* **TASK BRIEF**: Please print exactly the lines from the line containing "Screen dimensions: 610x914" through the end of the data, no more, and keep pictures out of the copy.

* **RECORDS FOR PROCESSING**:

▬▬▬

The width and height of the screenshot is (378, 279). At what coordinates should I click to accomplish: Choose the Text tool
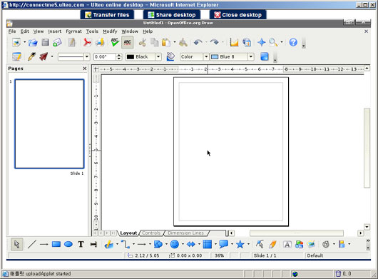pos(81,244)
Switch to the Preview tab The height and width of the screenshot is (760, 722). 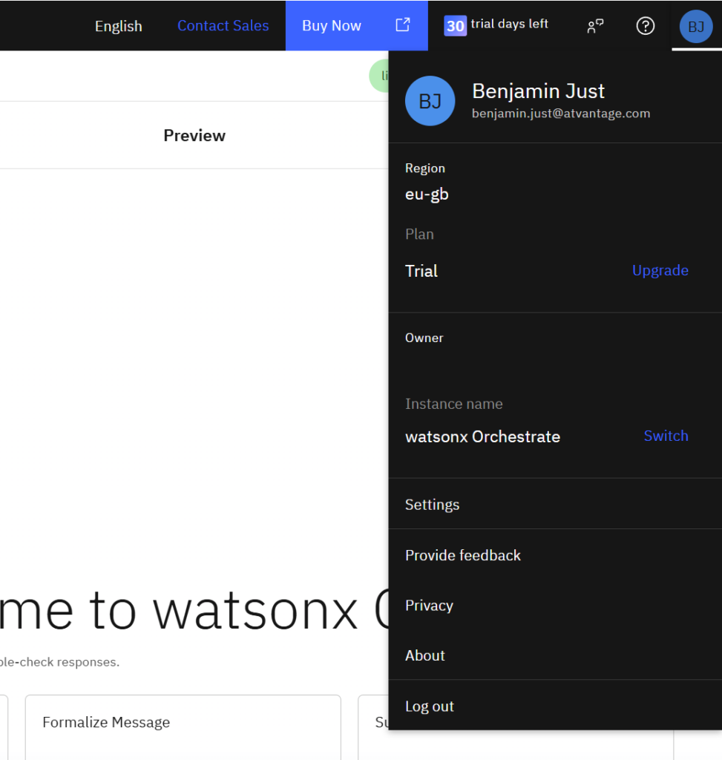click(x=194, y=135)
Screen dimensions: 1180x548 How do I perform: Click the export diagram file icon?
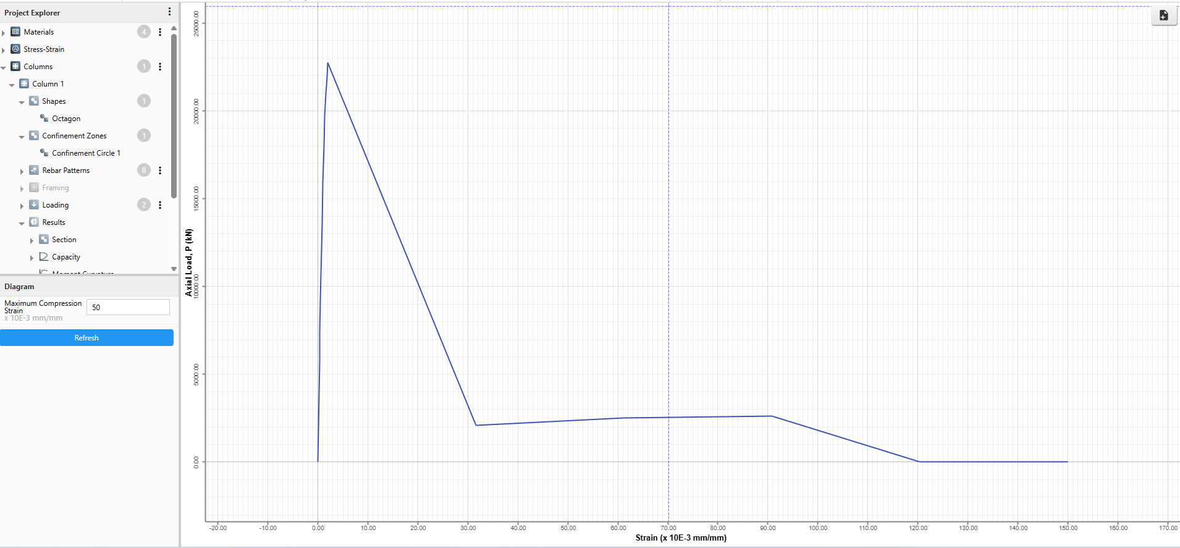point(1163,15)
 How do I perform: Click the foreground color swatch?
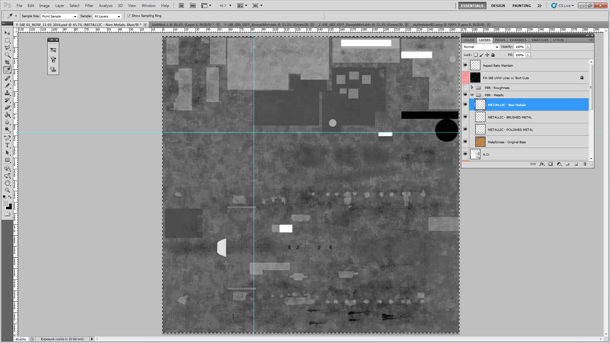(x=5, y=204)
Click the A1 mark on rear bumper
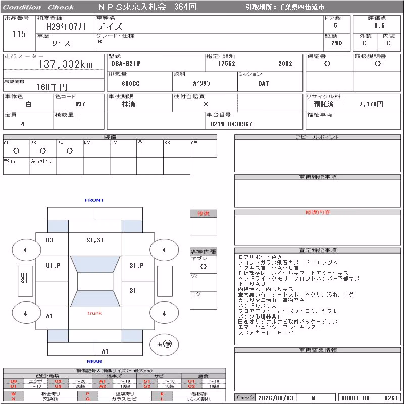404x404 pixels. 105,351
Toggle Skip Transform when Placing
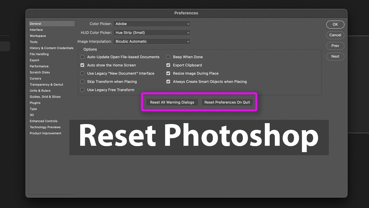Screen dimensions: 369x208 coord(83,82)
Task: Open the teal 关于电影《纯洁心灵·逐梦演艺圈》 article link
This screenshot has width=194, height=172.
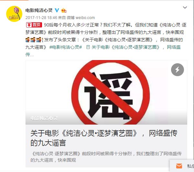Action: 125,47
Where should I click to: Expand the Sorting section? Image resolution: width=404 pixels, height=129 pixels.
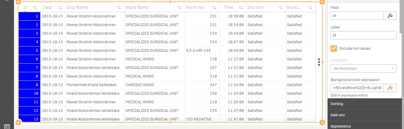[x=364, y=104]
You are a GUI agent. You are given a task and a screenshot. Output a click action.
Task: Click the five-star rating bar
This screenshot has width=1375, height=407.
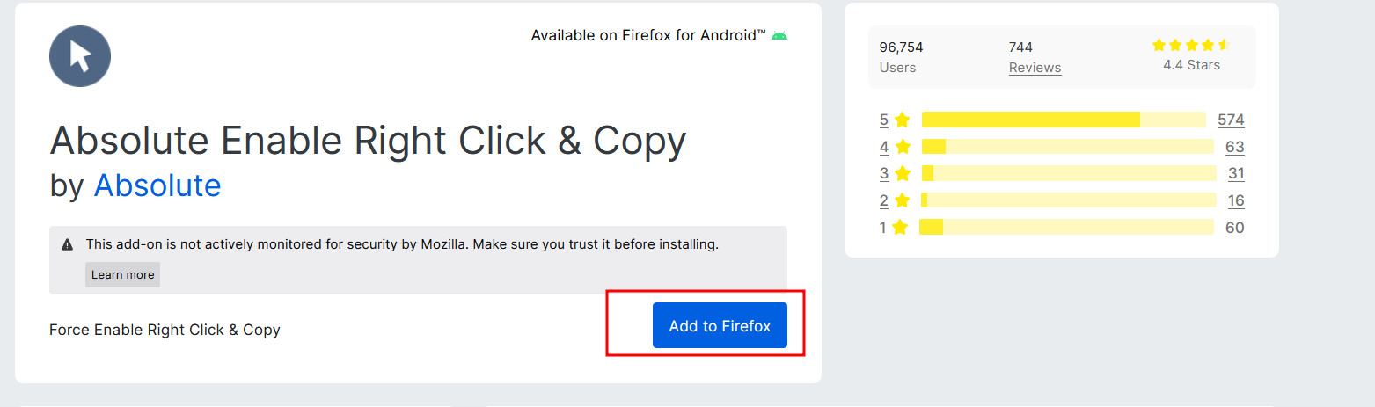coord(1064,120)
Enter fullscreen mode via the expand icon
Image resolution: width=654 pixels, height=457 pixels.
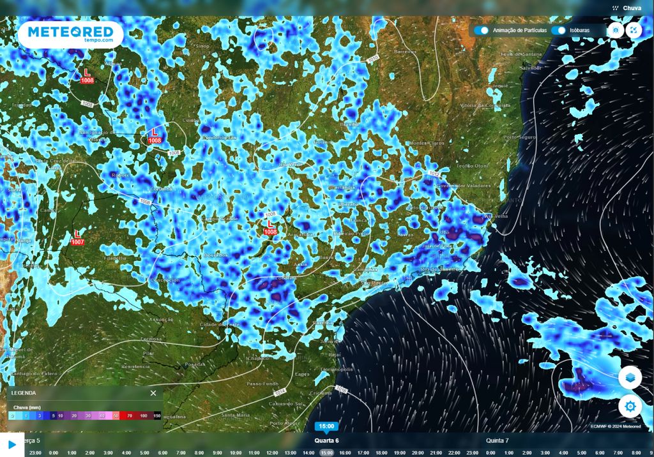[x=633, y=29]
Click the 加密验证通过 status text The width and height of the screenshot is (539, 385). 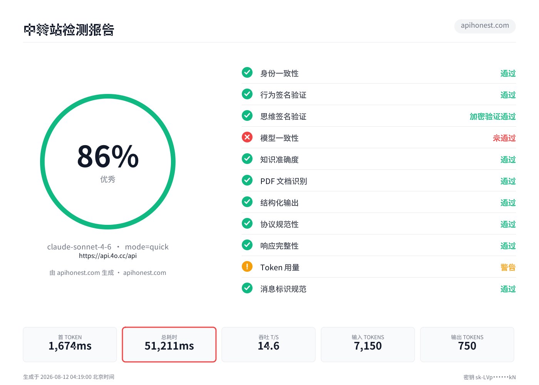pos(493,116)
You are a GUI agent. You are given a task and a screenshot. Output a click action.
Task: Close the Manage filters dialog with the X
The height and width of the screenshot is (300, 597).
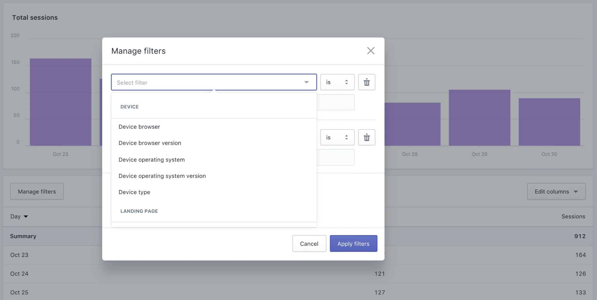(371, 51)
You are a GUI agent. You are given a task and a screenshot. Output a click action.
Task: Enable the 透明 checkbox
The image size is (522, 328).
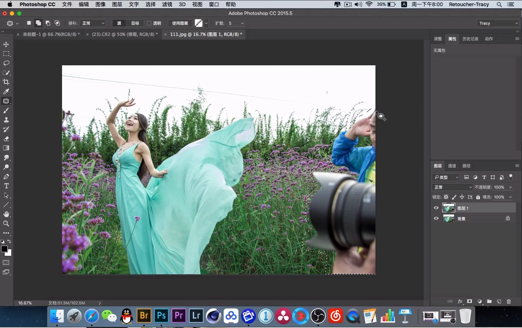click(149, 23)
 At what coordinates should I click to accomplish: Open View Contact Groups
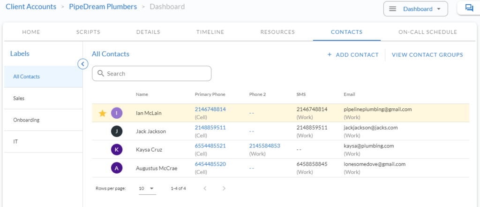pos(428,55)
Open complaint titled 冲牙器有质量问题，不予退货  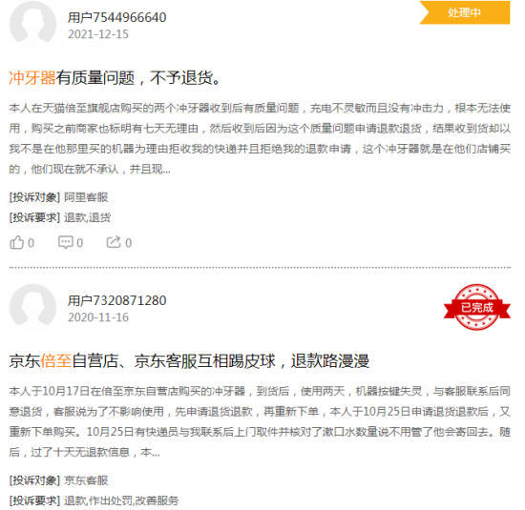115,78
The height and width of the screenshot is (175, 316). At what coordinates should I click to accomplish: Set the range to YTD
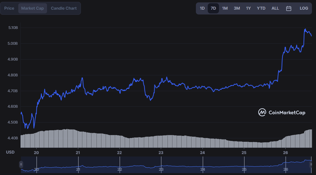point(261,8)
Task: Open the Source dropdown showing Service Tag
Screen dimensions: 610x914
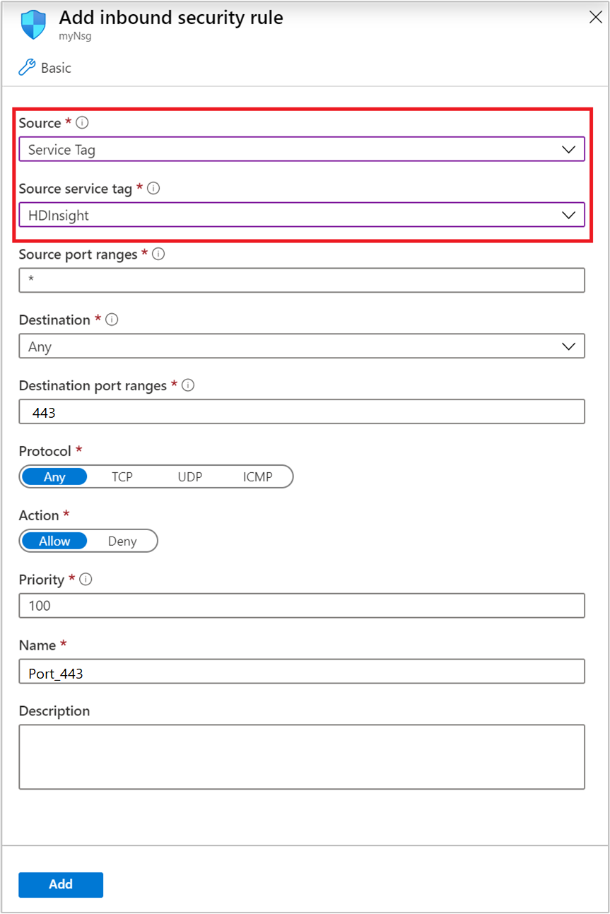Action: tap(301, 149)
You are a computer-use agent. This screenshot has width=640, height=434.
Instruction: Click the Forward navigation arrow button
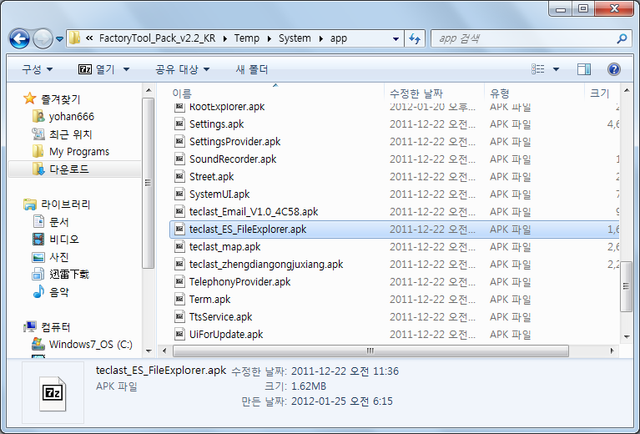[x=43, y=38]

▬▬▬

* **TASK OUTPUT**:
Screen dimensions: 610x914
Action: tap(301, 149)
You are a computer-use agent. This screenshot has width=640, height=434.
Instruction: Click the Forward navigation arrow button
[x=43, y=38]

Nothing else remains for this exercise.